François Duvalier had a front seat for an era of Latin American political turmoil. The invasion of US Marines on Haitian soil in 1915, followed by incessant violent repressions of political dissent, and American-installed puppet rulers, left a powerful impression on the young Duvalier. He was also aware of the latent political power of the resentment of the terribly poor black majority against the tiny but powerful Haitian elite class of mulatto or mixed-race peoples.
Lucky enough to be schooled and literate in a country where all but a tiny handful were uneducated, Doctor Duvalier became involved in the négritude (black pride) movement of Haitian author Dr. Jean Price-Mars. He began an ethnological study of Vodou, Haiti's native religion, that would later pay enormous political dividends.
In 1939 Duvalier married Simone Ovide. They had four children: Marie Denise, Nicole, Simone, and Jean-Claude, their only son. He became director general of the National Public Health Service in 1946. In 1949, Duvalier served as minister of both health and labor.
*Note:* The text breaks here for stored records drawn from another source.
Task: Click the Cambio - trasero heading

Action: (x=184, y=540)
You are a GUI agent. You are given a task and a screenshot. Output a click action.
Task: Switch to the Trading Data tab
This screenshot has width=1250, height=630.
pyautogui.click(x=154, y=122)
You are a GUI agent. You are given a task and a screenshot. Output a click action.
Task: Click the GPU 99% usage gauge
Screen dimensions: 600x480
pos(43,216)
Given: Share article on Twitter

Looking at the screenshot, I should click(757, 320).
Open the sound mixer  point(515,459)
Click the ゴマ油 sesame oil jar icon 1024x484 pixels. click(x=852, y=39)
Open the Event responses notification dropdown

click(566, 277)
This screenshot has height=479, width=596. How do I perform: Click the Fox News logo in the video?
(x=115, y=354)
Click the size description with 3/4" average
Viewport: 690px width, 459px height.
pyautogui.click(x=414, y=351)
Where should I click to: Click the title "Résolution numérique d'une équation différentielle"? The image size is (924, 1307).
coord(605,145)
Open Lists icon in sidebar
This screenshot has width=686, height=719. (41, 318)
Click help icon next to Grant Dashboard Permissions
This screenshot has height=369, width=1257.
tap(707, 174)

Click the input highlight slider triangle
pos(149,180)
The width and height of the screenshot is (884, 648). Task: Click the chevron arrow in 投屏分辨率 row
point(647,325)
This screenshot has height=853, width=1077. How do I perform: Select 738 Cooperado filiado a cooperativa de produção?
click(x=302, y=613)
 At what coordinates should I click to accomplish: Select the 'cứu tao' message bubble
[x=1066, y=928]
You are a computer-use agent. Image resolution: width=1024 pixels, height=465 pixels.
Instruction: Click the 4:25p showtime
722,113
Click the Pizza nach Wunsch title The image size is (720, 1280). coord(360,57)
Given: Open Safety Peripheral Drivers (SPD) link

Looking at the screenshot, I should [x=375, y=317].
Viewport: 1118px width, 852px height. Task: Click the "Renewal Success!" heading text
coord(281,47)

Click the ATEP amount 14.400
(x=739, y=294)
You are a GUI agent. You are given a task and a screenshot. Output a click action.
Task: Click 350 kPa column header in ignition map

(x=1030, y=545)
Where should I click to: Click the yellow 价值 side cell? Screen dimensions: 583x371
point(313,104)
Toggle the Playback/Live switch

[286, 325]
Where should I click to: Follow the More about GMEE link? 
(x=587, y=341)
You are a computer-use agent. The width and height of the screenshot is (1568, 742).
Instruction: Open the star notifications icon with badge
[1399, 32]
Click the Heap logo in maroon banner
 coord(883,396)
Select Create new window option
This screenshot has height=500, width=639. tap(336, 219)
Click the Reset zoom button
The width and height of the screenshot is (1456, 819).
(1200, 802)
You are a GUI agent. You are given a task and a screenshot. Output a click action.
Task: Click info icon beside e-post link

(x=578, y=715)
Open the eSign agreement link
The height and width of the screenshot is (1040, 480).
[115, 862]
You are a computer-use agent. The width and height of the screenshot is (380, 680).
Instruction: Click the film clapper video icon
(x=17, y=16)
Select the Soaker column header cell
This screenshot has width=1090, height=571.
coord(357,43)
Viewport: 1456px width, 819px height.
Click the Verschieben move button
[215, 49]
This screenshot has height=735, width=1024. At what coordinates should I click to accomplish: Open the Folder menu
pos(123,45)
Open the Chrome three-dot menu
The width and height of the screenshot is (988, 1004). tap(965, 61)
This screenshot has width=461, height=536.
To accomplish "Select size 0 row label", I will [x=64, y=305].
Having opposed the coup d'état of Paul Magloire, he left the government and was forced into hiding in 1954 until an amnesty was declared in 1956.
1957 election
Magloire resigned the presidency in December, 1956, leaving Haiti to be ruled by a succession of provisional governments. Through an election viewed as rigged by the Army (FADH), Duvalier won the presidency in September, 1957. His opponent was Louis Dejoie, a mullato industrialist from the North of Haiti who had dozens of farms and some factories. He described Louis Dejoie as part of the ruling mullato class that was making life difficult for the country's rural black majority. He had campaigned as a populist leader, using a noiriste strategy of challenging the mulatto elite, who had created a class structure that divided the country, and appealing to the Afro-Haitian majority. He exiled most of the major supporters of Louis Dejois once he had become president. After being sworn in on October 22, 1957, Duvalier revived the traditions of vodou. Later he used them to consolidate his power as he claimed to be a houngan, or vodou priest himself.
Duvalier deliberately modeled his image on that of Baron Samedi in an effort to make himself even more imposing. He often donned sunglasses to hide his eyes and talked with the strong nasal tone associated with the loa. Duvalier regime propaganda candidly stated that "Papa Doc: was one with the loas, Jesus Christ, and God himself. The most celebrated image from the time shows a standing Jesus Christ with hand on a seated Papa Doc's shoulder with the caption "I have chosen him". There was even a Duvalierist variant of the Lord's Prayer.